Dataset entries
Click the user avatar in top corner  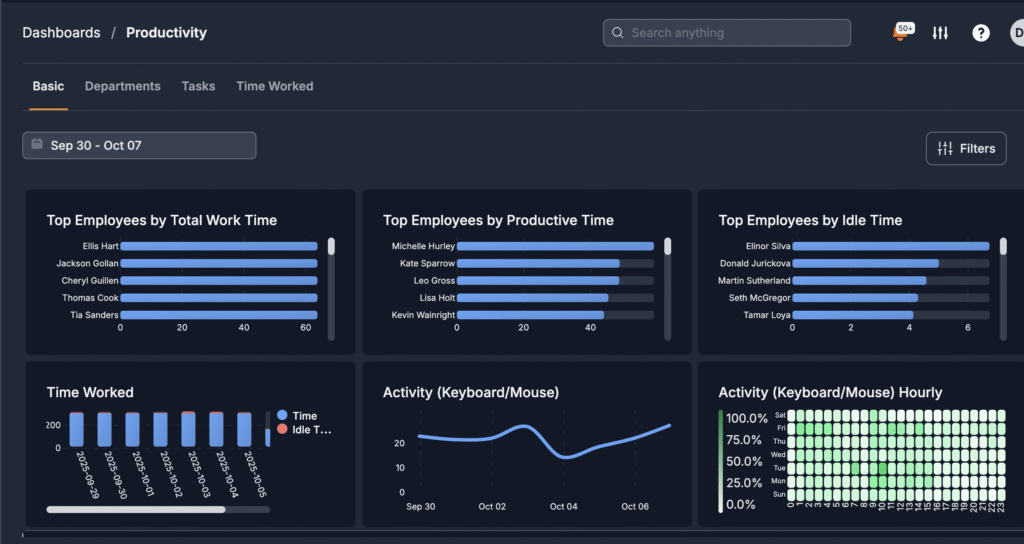[x=1016, y=33]
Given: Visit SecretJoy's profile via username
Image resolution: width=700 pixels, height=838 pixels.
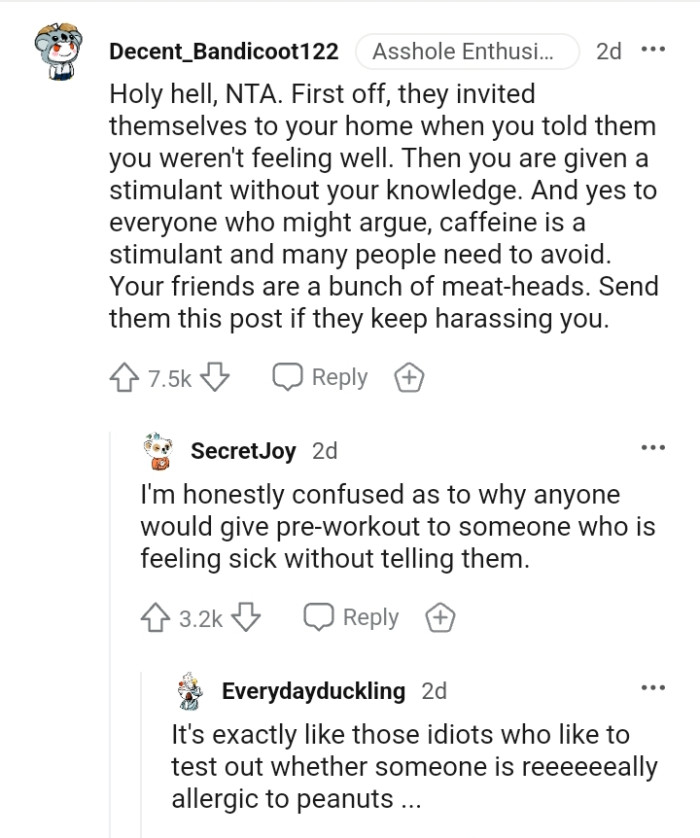Looking at the screenshot, I should [x=243, y=451].
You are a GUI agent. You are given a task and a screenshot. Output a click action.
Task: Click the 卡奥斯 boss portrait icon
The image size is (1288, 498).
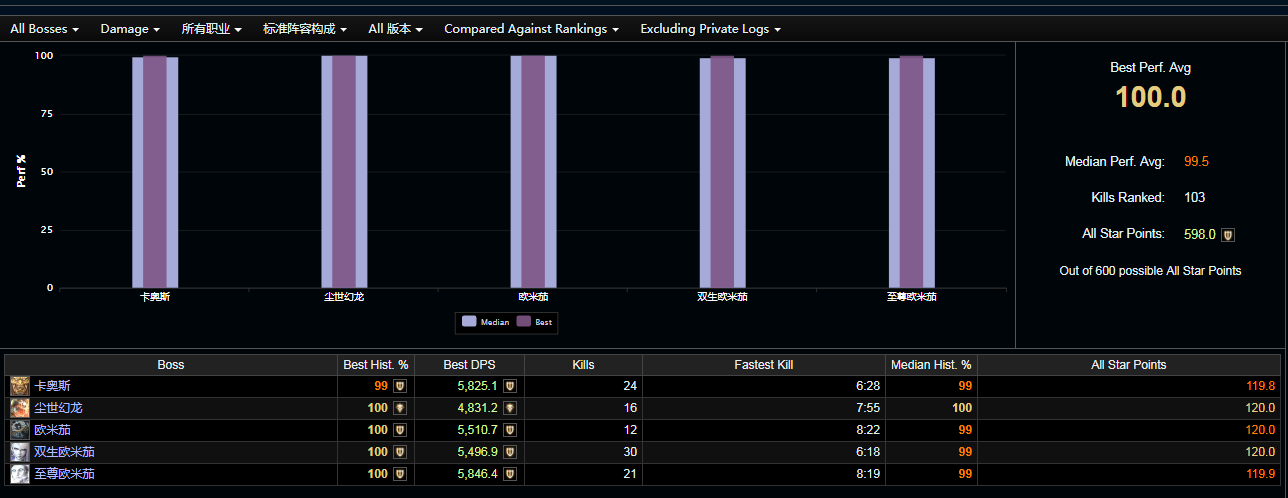pos(20,386)
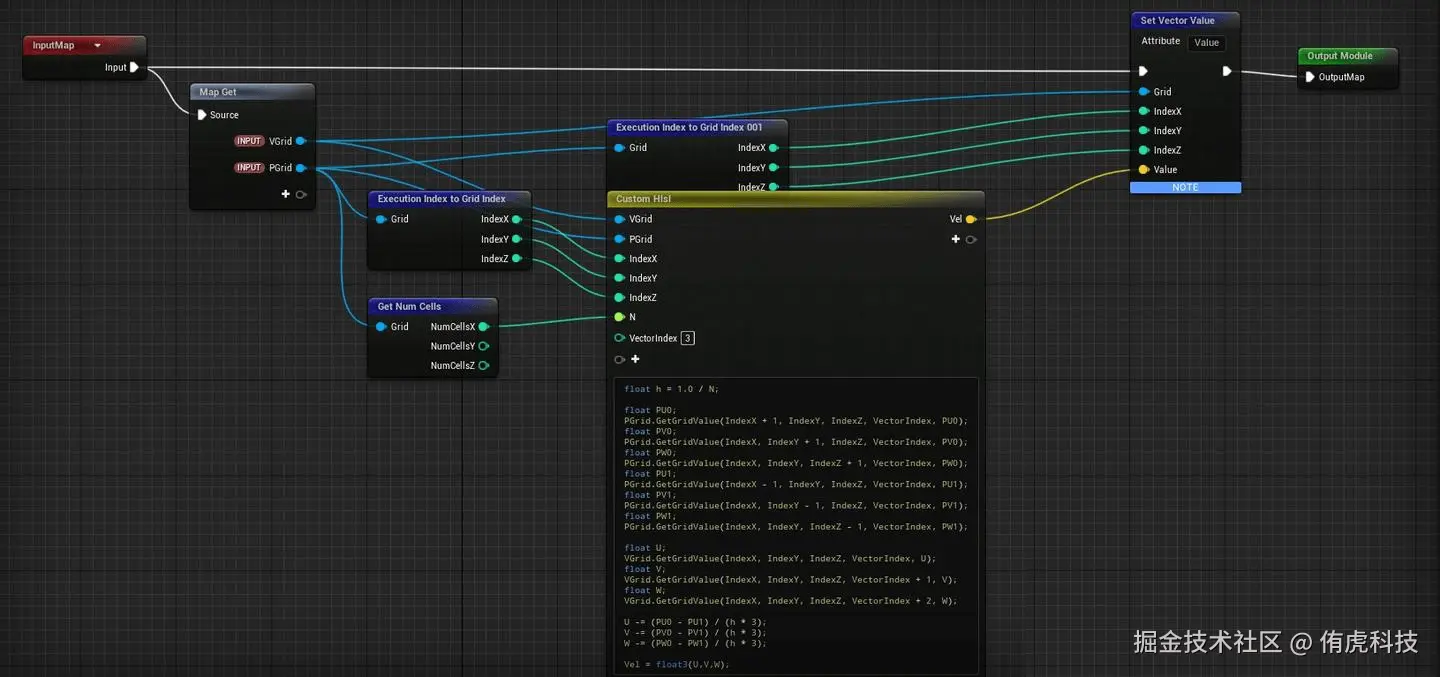Image resolution: width=1440 pixels, height=677 pixels.
Task: Add a new input pin below VectorIndex
Action: click(635, 359)
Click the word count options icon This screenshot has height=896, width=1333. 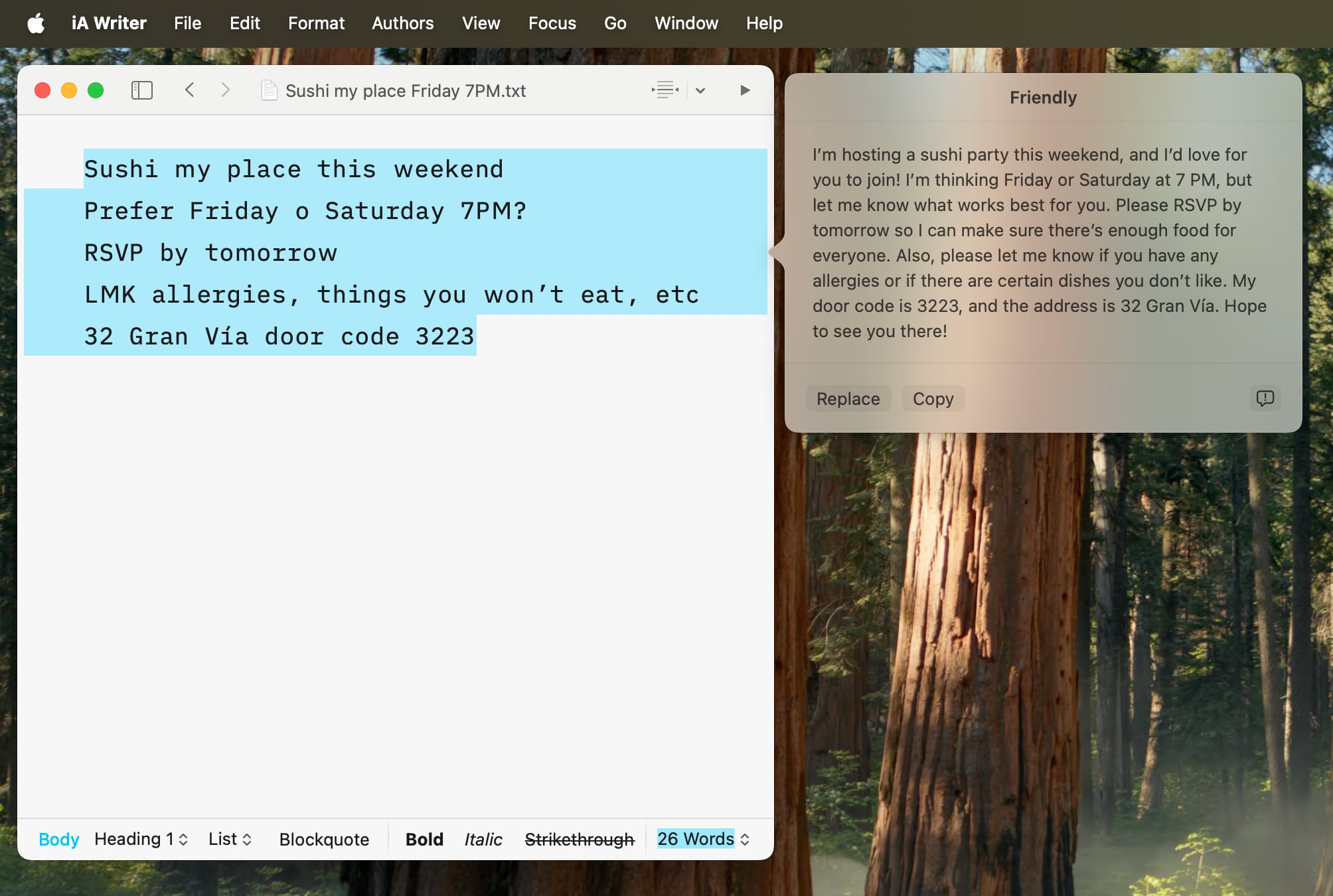[747, 839]
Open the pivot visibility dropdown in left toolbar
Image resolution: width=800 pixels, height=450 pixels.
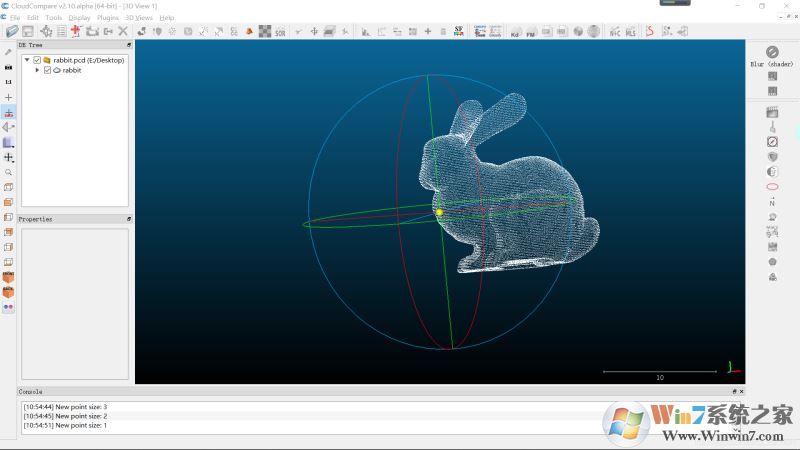click(x=9, y=157)
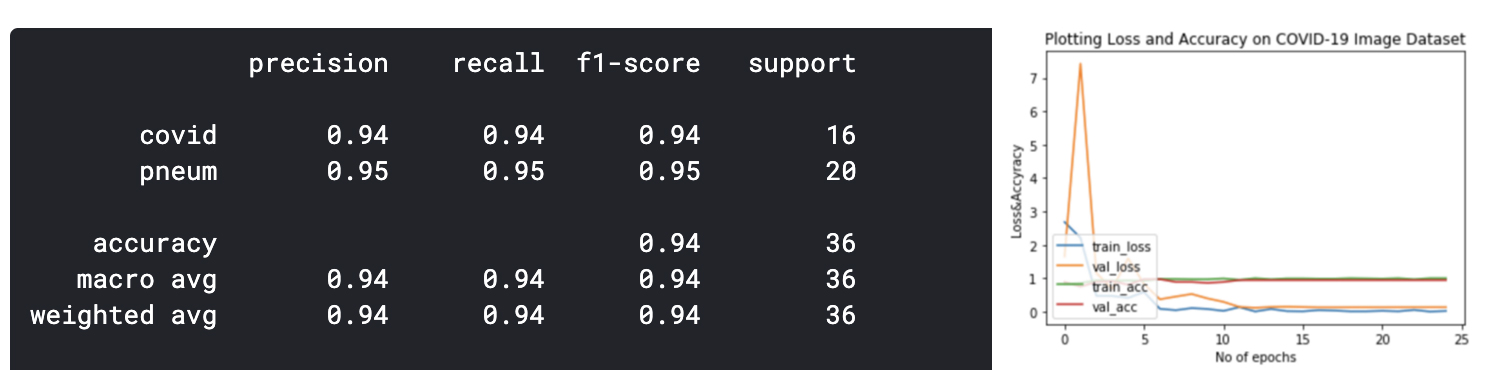1498x370 pixels.
Task: Click the precision column header
Action: click(318, 65)
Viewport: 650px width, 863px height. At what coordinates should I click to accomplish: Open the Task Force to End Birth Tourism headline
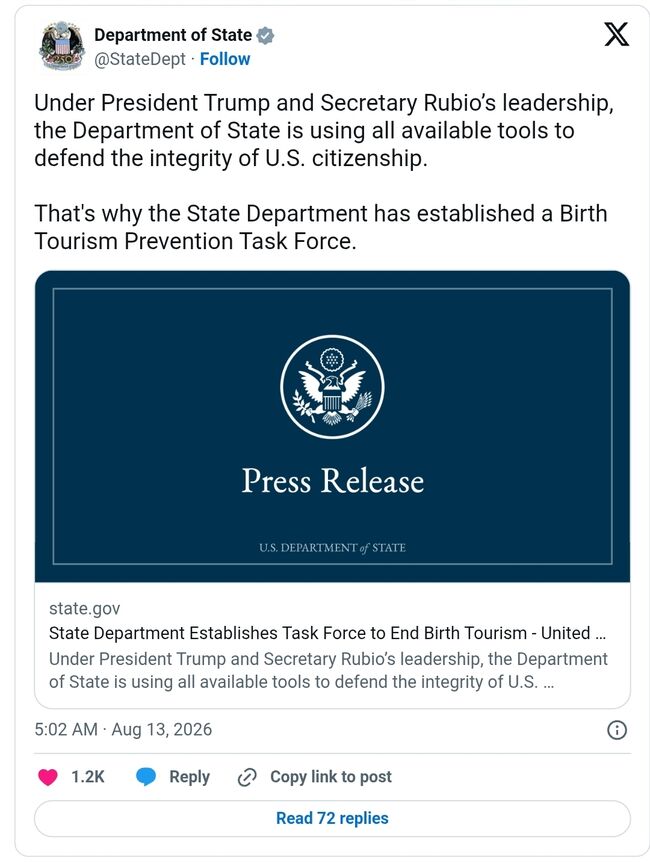[x=327, y=633]
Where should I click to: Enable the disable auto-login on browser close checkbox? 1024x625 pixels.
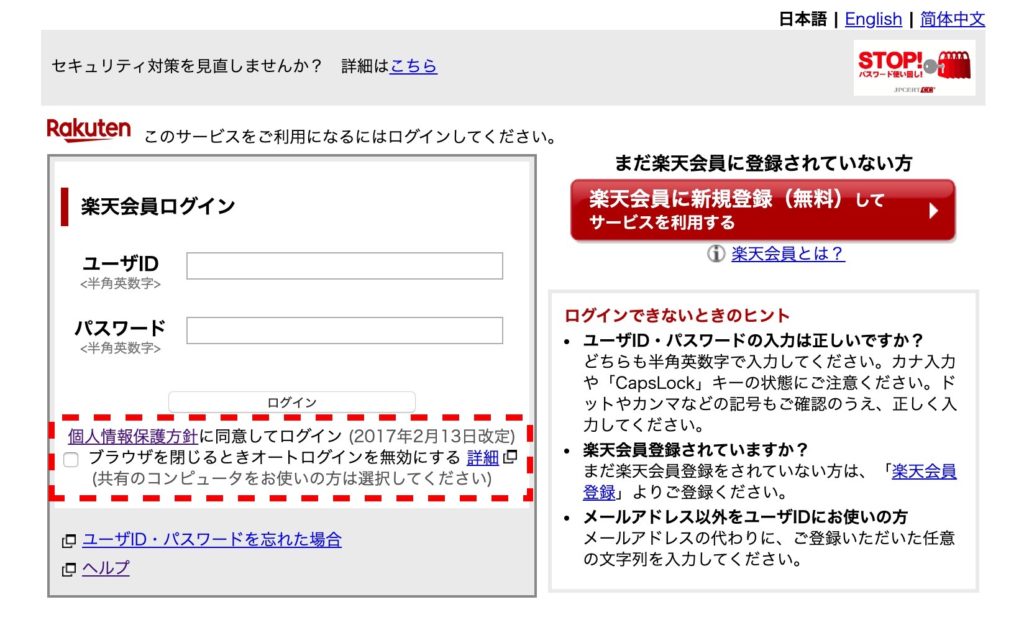point(71,459)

### [Problem to solve]
The answer consists of the lines from the one holding "Viewport: 650px width, 863px" to the end of the records, inclusive, restated exactly and without pictures.

### [Response area]
Viewport: 650px width, 863px height. At what coordinates should I click to accomplish: Open the Task Force to End Birth Tourism headline
[x=327, y=633]
Where should I click to: Enable the disable auto-login on browser close checkbox? 1024x625 pixels.
point(71,459)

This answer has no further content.